「勤怠管理に不備のある企業」は労働基準監督署からどんな指導を受けるのか?
-令和4年度の監督指導の結果から-

働き方改革 / 工数管理


 厚生労働省は令和5年8月3日、長時間労働が疑われる事業場に対する令和4年度の監督指導結果を発表した。そこで今回は、本結果から「企業の勤怠管理の不備」に対する行政の監督指導の現状を見てみよう。

監督指導の対象は33,218事業場

 今回発表されたのは、労働基準監督署が令和4年4月から令和5年3月までの1年度間に実施した監督指導についてで、以下に該当する33,218事業場が対象とされたものである。

・時間外・休日労働時間数が月に80時間超と考えられる事業場
・長時間の過重労働による過労死などで労災請求が行われた事業場

 対象となった事業場を規模別に見ると9人以下が最も多く、全体の44.1%に当たる14,662事業場である。2番目に多いのが10人以上29人以下の事業場で、同じく31.7%に当たる10,536事業場が対象とされている。

 従って、長時間労働の懸念から監督指導が行われた事業場の4分の3は、29人以下の事業場ということになる。小規模の組織ほど労務管理を適切に行えていない経営実態が、明確に表れた結果といえよう。

法令違反には是正勧告が行われる

 監督指導の対象となった事業場で何らかの労働基準関係法令違反が確認された場合、当該事業場に対しては労働基準監督署から是正勧告が行われることになっている。是正勧告とは、違反事項の改善を求めて労働基準監督署が実施する行政指導である。

 具体的には、法令違反が確認された事業場に対し、労働基準監督署から是正勧告書と呼ばれる書面が交付される。是正勧告書には違反の内容や是正の期限が記載されているので、交付を受けた事業場は記載された期限までに指摘事項の是正を行わなければならない。加えて、是正した内容を記載した是正報告書を作成し、労働基準監督署に提出することも要求される。

 仮に、労働基準監督署から繰り返し是正勧告を受けても違反事項の是正に取り組まなかったような場合には、検察庁に書類送検されることもあり得る。そのような事態に陥れば、労働基準関係法令に定められた罰則を受けることにもなりかねない。

 従って、是正勧告を受けた場合には、指定された期限までに真摯に対応する姿勢が必要となる。

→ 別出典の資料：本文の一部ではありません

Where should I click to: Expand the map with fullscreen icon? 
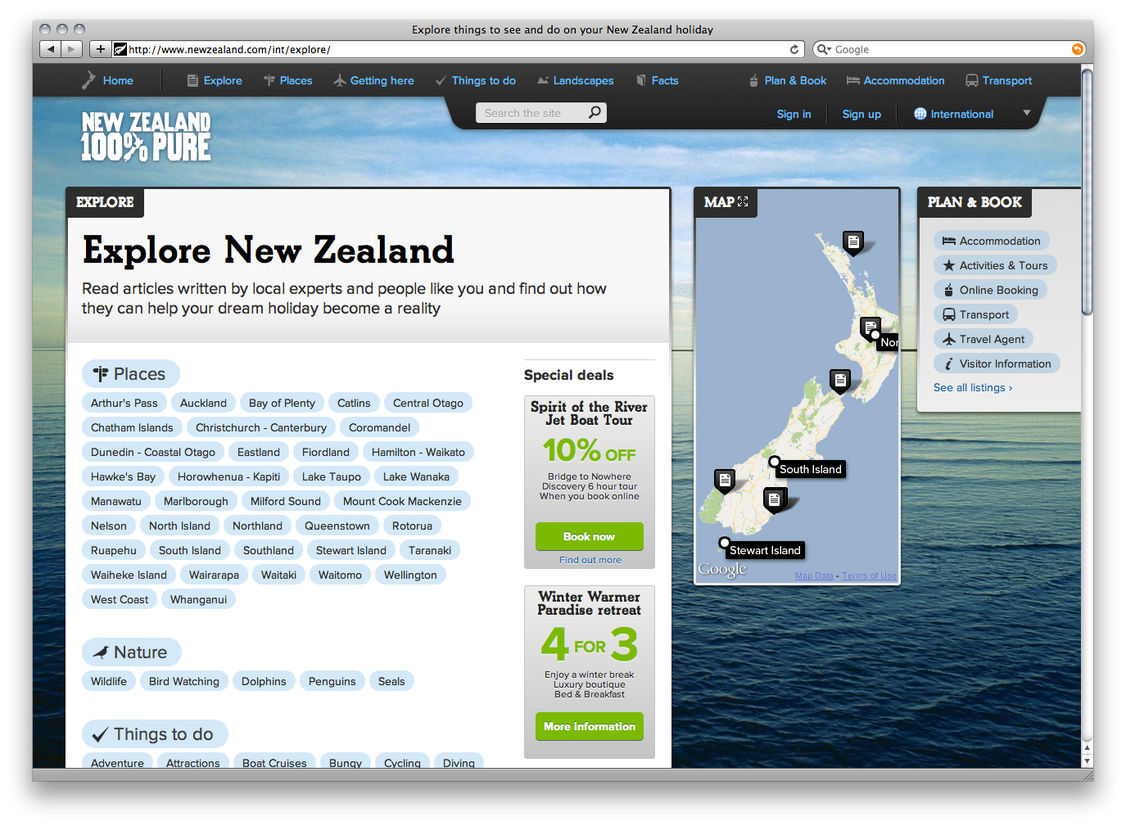(x=743, y=202)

是正勧告の対象となる『労働時間を適切に把握していない事業場』

 令和4年度に監督指導の対象となった事業場からは、多数の労働基準関係法令違反が確認された。33,218事業場のうちの81.2%に当たる26,968事業場が法令違反に該当しており、労働基準監督署が是正勧告による行政指導に踏み切っている。

 最も多かった違反行為は、「違法な時間外労働」である。法令違反が確認された事業場の52.5%に当たる14,147事業場で「違法な時間外労働」を実施していた実態が確認され、是正勧告が行われている。2番目に多かった違反行為は、「過重労働による健康障害防止措置の未実施」。同じく32.8%に当たる8,852事業場で確認され、是正勧告の対象とされた。

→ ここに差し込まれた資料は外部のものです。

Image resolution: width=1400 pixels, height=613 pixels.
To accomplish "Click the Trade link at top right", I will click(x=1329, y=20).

 実は、この「過重労働による健康障害防止措置の未実施」の中には、『労働時間の状況を適切な方法で把握していない事業場』が含まれている。そのような行為は、労働安全衛生法第66条の8の3に違反するからである。

 ただし、8,852事業場のうちのどの程度の事業場で労働時間の把握に関する法令違反が確認されたのかは、詳細な情報が公開されていないため不明である。

『労働時間の把握に問題を抱える事業場』は増加基調か

 今回発表された令和4年度の監督指導結果は、前年度である令和3年度の結果と比較してどうなのだろうか。

 実は、令和3年度は長時間労働が疑われて監督指導が実施された事業場のうちの74.0%で、労働基準関係の法令違反が確認されていた。一方、令和4年度は前述のとおり81.2%の事業場で法令違反が確認されたため、数値は前年度よりも7.2ポイント上昇していることになる。

 また、「過重労働による健康障害防止措置の未実施」については、令和3年度は法令違反状態にあった事業場の25.4%で確認された。これに対し、令和4年度は7.4ポイント増加して32.8%の事業場で確認されている。

 従って、長時間労働が懸念される事業場では法令違反行為が増加基調にあり、「過重労働による健康障害防止措置の未実施」の一例である『労働時間の状況を適切な方法で把握していない事業場』についても、増加傾向にあるといえそうである。

「始業・終業時刻を確認・記録すること」について指導票の交付も

 監督指導の際には、明確な法令違反とまではいえないために是正勧告の対象にはならないケースであっても、「改善をすることが望ましい」と労働基準監督署が判断をすることがある。そのような場合には、労働基準監督署は事業場に対して指導票という書面を交付することにより、行政指導を行う。

 指導票には「改善をすることが望ましい」とされる内容や報告の期限が記載されている。そのため、指導票の交付を受けた事業場は記載されている期限までに指摘事項に関する対応を行い、その内容を記載した改善報告書を作成して労働基準監督署に提出しなければならない。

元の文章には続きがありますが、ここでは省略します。